Chronique n°16 : Un palais d’Épines et de Roses – Sarah J. Maas


Titre : Un palais d’Épines et de Roses – Tome 1.
Auteur : Sarah J. Maas.
Édition : La Martinière Fiction J.

Genre : Young Adult – Fantasy – Romance.
Pages : 521.

Ma note : 🔥🔥🔥 et demi / 5
Lecture agréable.

.

« En chassant dans les bois enneigés, Feyre voulait seulement nourrir sa famille. Mais elle a commis l’irréparable en tuant un Fae, et la voici emmenée de force à Prythian, royaume des immortels.
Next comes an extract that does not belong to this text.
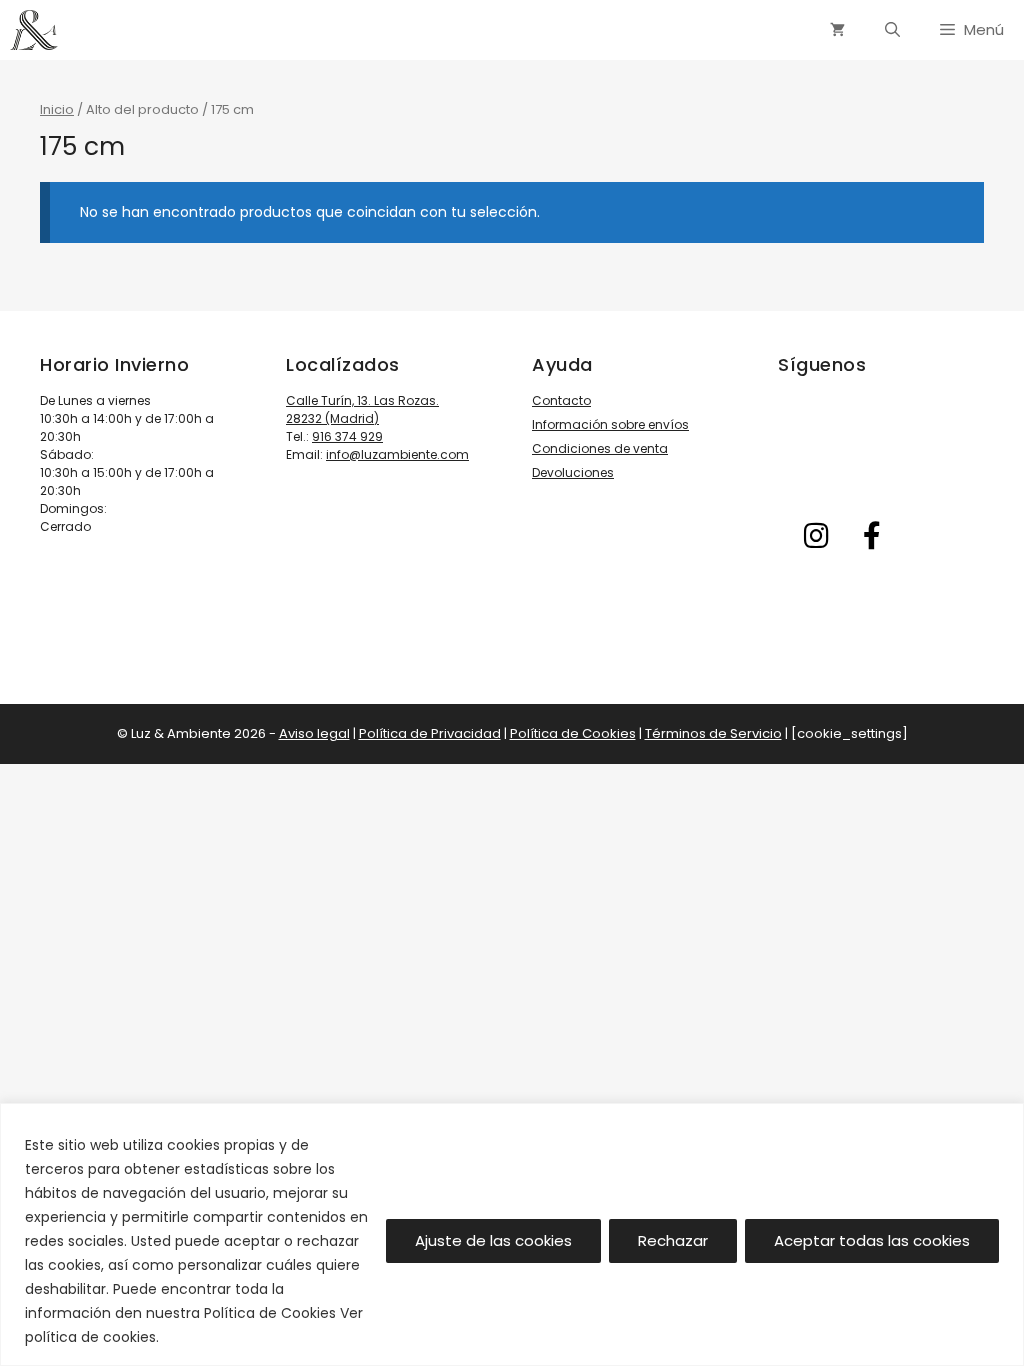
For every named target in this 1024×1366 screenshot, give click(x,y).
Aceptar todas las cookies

Là-bas, pourtant, sa prison est un palais magnifique et son geôlier n’a rien d’un monstre. Tamlin, un Grand Seigneur Fae, la traite comme une princesse.

Et quel est ce mal qui ronge le royaume et risque de s’étendre à celui des mortels ?

A l’évidence, Feyre n’est pas une simple prisonnière. Mais comment une jeune humaine d’origine aussi modeste pourrait-elle venir en aide à de si puissants seigneurs ?

Sa liberté, en tout cas, semble être à ce prix. »

Traduit de l’anglais (États-Unis) par Anne-Judith Descombey.

.

Résumé

Alors, ce livre va être assez facile à résumer je pense.

Nous sommes dans un monde où les humains sont reclus, hors du royaume de Prythian, où vivent les immortels. Des créatures s’apparentant à des dieux aux pouvoirs terrifiants et puissant. Le royaume est dirigé par des Grands Seigneurs.

Feyre est une humaine, qui se bat pour faire vivre son père et ses deux soeurs ainées. Vivant dans une chaumière délabrée depuis leur ruine, ils n’ont pas toujours à manger dans leurs assiettes. Voilà pourquoi Feyre a dû apprendre à chasser, et tout se passait plus ou moins bien.

Mais le jour où elle tue un loup géant, s’apprêtant à lui voler sa proie, la jeune femme le tue de sang-froid, pleine de haine à l’idée qu’il soit un immortel.

C’est alors qu’à cause du Traité, liant les humains aux immortels, elle est forcée de partir vivre à Prythian, près des monstres et des créatures qu’elle déteste le plus au monde.

Tout ce qu’elle veut : retourner auprès de ses soeurs, pour tenir la promesse faite à sa mère.

.

Mon avis sur ce roman

Bon, je dois l’avouer, je m’attendais à mieux.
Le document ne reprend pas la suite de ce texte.